En un primer arrebato, afirma que quiere ser profesora, para hacer con otros niños lo que ahora hacen con ella. Luego lo piensa mejor y responde: «médico», para poder ayudar a la gente de su pueblo porque «hay muchos enfermos».

Pablo Blázquez Domínguez/Save The Children

EL JOVEN AGUADOR

Mamadou, 15 años. Se define, ante todo, como futbolero. Cada vez que va a Nouakchott desde la remota villa de Essade Hay Towress, también en Brakna, aprovecha para ver los partidos de las grandes ligas. No tiene un equipo preferido pero lo cierto es que lleva un chándal desgastado del Real Madrid.

Su vida, sin embargo, deja poco tiempo para el entretenimiento. Camina tres kilómetros a diario para ir al colegio y la madrasa, que prefiere porque “el profesor es mejor”. Su objetivo, como el de Aminatu, es llegar a ser médico. La vocación le surgió cuando tuvo que ir al hospital, a ocho kilómetros, tras romperse un brazo jugando al fútbol.
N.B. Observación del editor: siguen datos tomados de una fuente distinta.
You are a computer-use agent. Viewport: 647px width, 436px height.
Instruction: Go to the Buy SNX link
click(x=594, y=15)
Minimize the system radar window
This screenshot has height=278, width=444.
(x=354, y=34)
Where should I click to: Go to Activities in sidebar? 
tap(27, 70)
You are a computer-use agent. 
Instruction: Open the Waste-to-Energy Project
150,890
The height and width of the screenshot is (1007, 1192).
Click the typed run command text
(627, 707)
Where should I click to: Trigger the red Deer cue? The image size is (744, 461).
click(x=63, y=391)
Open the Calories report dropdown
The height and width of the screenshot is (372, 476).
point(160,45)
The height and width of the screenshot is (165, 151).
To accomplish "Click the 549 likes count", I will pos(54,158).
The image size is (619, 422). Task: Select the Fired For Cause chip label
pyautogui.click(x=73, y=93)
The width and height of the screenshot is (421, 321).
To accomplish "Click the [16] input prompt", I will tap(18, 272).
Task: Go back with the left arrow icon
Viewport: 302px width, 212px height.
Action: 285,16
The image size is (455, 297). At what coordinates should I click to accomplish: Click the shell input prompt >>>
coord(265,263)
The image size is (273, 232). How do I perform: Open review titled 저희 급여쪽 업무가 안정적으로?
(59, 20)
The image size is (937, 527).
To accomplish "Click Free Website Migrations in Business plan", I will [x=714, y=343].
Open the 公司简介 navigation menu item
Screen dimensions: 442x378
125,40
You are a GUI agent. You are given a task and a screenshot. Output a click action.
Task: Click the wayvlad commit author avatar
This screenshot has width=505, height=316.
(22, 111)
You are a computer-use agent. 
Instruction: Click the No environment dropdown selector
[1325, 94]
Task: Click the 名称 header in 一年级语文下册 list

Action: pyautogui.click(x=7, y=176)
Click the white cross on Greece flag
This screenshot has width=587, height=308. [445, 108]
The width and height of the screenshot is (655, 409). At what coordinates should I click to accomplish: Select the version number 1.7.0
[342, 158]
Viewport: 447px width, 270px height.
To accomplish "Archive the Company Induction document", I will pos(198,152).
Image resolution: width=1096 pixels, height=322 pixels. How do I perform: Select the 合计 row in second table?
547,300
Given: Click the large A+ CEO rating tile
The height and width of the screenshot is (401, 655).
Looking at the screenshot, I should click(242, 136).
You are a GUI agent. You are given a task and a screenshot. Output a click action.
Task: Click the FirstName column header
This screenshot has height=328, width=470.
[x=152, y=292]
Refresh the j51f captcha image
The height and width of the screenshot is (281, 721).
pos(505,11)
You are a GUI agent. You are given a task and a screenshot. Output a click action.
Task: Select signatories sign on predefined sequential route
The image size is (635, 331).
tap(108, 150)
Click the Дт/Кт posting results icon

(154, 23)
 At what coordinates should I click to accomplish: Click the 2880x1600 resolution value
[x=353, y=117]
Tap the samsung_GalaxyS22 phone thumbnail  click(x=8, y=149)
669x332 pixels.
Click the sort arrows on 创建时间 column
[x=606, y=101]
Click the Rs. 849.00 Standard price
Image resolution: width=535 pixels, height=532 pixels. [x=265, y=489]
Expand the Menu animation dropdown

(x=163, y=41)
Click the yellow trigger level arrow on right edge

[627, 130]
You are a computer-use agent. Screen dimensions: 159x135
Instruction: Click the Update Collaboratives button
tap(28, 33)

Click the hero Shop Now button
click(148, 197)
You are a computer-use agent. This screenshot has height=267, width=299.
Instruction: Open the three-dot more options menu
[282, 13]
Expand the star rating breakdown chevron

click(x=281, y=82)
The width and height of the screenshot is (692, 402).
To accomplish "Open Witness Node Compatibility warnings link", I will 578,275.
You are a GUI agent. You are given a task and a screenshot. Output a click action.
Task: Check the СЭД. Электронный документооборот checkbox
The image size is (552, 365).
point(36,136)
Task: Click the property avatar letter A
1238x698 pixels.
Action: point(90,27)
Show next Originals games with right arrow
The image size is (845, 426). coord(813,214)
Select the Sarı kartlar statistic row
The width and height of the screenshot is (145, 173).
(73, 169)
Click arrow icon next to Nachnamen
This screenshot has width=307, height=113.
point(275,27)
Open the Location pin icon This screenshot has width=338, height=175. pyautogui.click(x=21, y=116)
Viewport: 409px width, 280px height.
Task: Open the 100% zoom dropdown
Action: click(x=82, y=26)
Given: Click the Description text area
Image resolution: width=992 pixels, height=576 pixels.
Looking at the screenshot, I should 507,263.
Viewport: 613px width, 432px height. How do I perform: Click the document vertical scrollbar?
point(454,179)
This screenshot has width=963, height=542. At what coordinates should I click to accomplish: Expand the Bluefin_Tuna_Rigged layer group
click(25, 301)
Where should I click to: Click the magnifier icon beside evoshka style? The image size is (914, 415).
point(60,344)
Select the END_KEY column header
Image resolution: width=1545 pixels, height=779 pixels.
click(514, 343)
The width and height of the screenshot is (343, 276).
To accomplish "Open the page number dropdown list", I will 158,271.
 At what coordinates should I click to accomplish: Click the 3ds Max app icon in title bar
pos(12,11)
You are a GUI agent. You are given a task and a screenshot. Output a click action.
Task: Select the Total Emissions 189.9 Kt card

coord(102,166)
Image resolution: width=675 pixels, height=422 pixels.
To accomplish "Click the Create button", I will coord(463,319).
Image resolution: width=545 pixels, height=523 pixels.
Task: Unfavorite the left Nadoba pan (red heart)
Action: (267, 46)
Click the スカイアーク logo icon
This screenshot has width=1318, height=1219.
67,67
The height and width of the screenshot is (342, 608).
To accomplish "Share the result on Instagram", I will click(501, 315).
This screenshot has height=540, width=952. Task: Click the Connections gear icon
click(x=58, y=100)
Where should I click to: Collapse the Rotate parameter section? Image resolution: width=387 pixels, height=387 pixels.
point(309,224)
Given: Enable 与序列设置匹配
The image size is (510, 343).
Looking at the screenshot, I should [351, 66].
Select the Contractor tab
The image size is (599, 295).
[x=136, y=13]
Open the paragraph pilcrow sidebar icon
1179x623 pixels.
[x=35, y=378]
La tarea que más horas come a su día es la búsqueda de agua. A dos kilómetros hay un pequeño pozo familiar excavado por él y su tío en una llanura arenosa preñada de perforaciones similares. “Ha habido algunos accidentes” porque el terreno es inestable. “Estamos pensando en poner cemento” para reforzarlo y evitar que se venga abajo, comenta.

Mamadou y los burros que tiran de su carro regresan cada día con un botín de unos 15 bidones con capacidad para 20 litros. Aunque parece mucho, las reservas no llegan más que a la mañana siguiente porque abastece a una familia de once miembros: cinco hermanos, cuatro primos, el padre y la madre.

Para Mamadou la estación lluviosa es la mejor del año. Puede espaciar las visitas al pozo y dedicar sus horas a otras cosas importantes para él y los suyos, como los cultivos y los animales. Lo tiene claro: “si tuviera una varita mágica la utilizaría para quitar la sed a todo el mundo”.